Pembantu Indonesia itu dikenal manut, rajin, nurut dan murah. Manut kalau disuruh apapun hingga cuci mobil lima biji dan beres-beres rumah tiga tingkat juga manut saja. Disuruh memakai baju transparant dan pempers seperti Kartika juga manut saja. Nurut dan tidak pernah complaint, walau pinggang seperti mau putus dan mata berkunang-kunang setelah mengelap jendela yang tingginya dari lantai ke atap juga diam saja. Murah karena enggak usah nambah uang lembur, kerja 16 hingga 20 jam pun gajinya tetap sama.

Terlebih dengan masyarakat kita atau pola pikir kita yang sudah terdoktrin bahwa menjadi pembantu itu harus manut. Sebagai kelompok minoritas di negara penempatan yang disubordinasikan dan mempunyai pola pikir patuh dan manut ini pengkastaan/pengkelasan terhadap TKW tentu ada. Seperti majikan Kartika, mereka (Tai Ci wa & Au yuk Shan) yang merasa pada kasta lebih tinggi akan berpotensi untuk menyetir hidup pembantu yang berada pada kasta lebih rendah. Dan Kartika yang merasa berada pada kasta lebih rendah tertundukkan. Dia manut dan patuh. Apalagi dengan kondisi tangan dan kakinya terikat. Ya, Kartika akan didudukkan di kursi dan diikat tangan dan kakinya ketika majikan tak membutuhkannya dan akan dibuka talinya hanya saat majikan membutuhkannya.

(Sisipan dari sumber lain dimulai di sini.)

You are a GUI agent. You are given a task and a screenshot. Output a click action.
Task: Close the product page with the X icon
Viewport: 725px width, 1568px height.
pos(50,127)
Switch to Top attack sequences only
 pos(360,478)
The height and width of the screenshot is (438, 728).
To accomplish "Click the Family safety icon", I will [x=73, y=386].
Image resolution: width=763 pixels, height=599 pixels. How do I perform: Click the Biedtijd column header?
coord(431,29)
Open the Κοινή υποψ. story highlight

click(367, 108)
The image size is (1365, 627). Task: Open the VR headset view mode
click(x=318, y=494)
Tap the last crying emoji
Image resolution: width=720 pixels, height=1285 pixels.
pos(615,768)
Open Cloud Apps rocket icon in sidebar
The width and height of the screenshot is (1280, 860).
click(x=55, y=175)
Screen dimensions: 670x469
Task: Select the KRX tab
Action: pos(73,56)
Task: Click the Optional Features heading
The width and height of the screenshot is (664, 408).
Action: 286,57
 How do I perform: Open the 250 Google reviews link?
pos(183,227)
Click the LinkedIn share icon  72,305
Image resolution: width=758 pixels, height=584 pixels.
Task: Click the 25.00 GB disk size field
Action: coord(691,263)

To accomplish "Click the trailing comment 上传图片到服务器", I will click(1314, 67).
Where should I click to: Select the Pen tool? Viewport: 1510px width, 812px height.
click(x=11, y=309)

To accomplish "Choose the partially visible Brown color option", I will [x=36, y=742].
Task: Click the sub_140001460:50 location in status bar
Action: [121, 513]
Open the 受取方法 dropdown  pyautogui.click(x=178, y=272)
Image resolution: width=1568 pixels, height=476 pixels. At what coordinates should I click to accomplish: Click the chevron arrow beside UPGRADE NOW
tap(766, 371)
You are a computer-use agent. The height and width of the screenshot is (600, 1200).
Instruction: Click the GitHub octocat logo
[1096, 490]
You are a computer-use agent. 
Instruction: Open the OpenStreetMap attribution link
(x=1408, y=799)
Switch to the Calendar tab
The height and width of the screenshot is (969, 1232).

Selain budaya manut, budaya diam juga melekat pada masyarakat (apalagi pada mereka yang merasa berada pada kasta rendah). Eh jangankan mereka yang merasa pada kasta rendah, lha banyak mahasiswa juga lebih memilih bungkam, enggan bertanya pada dosennya atau enggan mengeluarkan pendapat (aku yakin tiap orang mempunyai pemikiran yang berbeda atau setidaknya sedikit berbeda). Akhirnya diam itu ya bungkam, diam itu ya pembodohan pada diri sendiri. Seperti Kartika yang setelah dua tahun baru bisa minggat dan mengadu ke KJRI-Hong Kong.

Doktrin: Jadi TKW itu Gampang dan Banyak Duit

Ketika aku pulang cuti bulan lalu, tetangga-tetangga pada ribut tentang seberapa banyak uang yang aku dapat. Menurut mereka jadi TKW itu sudah gampang, enak, banyak duit lagi! Ibaratnya dihitung pakai kalkulator saja sampai enggak cukup digitnya. (Duit moyang lo!)

Doktrin seperti ini (heran deh banyak banget doktrinnya) membuat aku gerah juga. Apakah sulit membayangkan dua tahun pertamaku di Hong Kong? Saat itu ibaratnya saat aku babat tanah leluhur sebelum mendapatkan kepercayaan dari bos. Atau tahukah mereka bagaimana perasaanku saat majikan memaki-maki aku dengan alasan yang tidak kumengerti? Atau bagaimana aku harus berjumpalitan mengatur waktu belanja, bersih-bersih rumah, memasak, momong anak, jualan online dan nyolong waktu buat ngeblog? Hong Kong itu keras, hanya mereka yang bekerja keras dan bisa memanage waktu saja yang bisa bertahan. Tak pernahkah mereka berpikiran tentang itu?

Tapi kemungkinan juga doktrin bahwa jadi TKW itu gampang dan banyak duit itu juga yang tertanam di otak kami ketika kami memutuskan untuk mengadu nasib di luar negeri. Juga seperti Kartika, yang tak cukup dengan tujuh tahun di Singapura itu. Atau seperti saya, yang tak cukup dengan 8 tahun di Hong Kong ini.

Perlindungan Separuh Hati

Pemalsuan dokumen yang dilakukan oleh PJTKI sudah bukan rahasia lagi. Kendati demikian, belum ada itikad baik dari pemerintah untuk menata dan memperbaiki sistemnya sekaligus memperketat peraturan dan pengawalan terhadap PJTKI. Alih-alih melakukan itu, pemerintah malah memaksa TKW/TKI untuk membuat kartu KTKLN yang katanya sebagai alat untuk mempermudah dokumentasi. Bahkan pemerintah juga mengancam TKW/TKI untuk tidak bisa kembali ke negara tujuan bekerja tanpa mempunyai kartu KTKLN tersebut (padahal pembuatan kartu itu membutuhkan waktu dan biaya yang tidak sedikit).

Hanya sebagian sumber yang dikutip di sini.